Oh, sure, we have the form of free and fair elections. We just don't have the result. Four years ago, a concerted effort on the part of the Bush family to keep tens of thousands of Florida's minority voters from the polls succeeded in putting an undeserving person in the Oval Office. Last November, bolstered by their success in cheating their way to power, the Friends of Karl Rove, backed by a purchased press, managed to pull the wool over the eyes of almost all of America.

When we send observers overseas to monitor other countries' elections, we do it by comparing the results of exit polls to the official tally. If they differ widely, we declare the election to be fraudulent. This is what happened in Ukraine.

By this standard, last November's official result was, to say the least, surprising, because all the exit polls said John Kerry would win Ohio, Florida, and the election. Following this surprise, almost all the articles in the newspapers and on television tried to point out the "flaws" in the exit poll system. They claimed that pollsters didn't ask the right people.

The problem is that the official numbers varied widely from the poll results only in a few key states, and only in one direction - in favor of George W. Bush.
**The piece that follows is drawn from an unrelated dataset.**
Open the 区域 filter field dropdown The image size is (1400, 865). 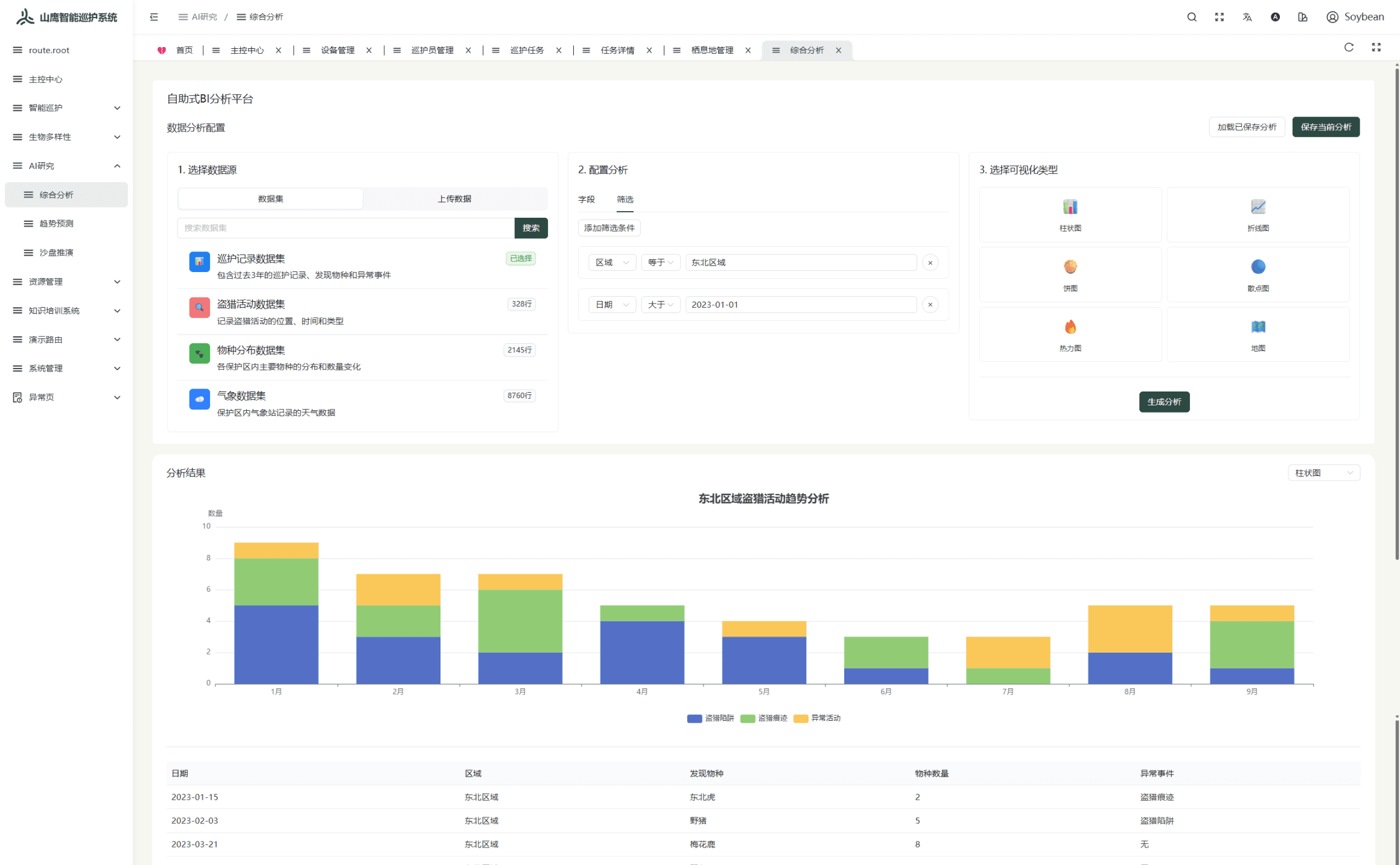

If the exit polls were so faulty, this disparity would have shown up all around the country, and in both directions. It didn't. It only showed up in those key states, and key counties, where the voting machines had no paper trail, and where the shift helped those people the makers of the machines wanted to help.

Coincidence? I don't think so.

In any other civilized democracy, say Ukraine, the machines would have been impounded, and the hardware and software thoroughly tested. Crowds would have taken to the streets. The media would have demanded proof that the election result was legitimate, and would have reported every instance where fraud appeared to exist.

Apparently, in America we have half a democracy. We have the pretense of going to the polls and voting. We have the illusion that the votes are counted properly. We have all the forms, but we don't have the correct result. The result, so far, is eight years of a fraudulent administration, pushing programs America didn't vote for. The question is, how many more elections will be stolen?

Or have Americans decided that half a democracy is better than none?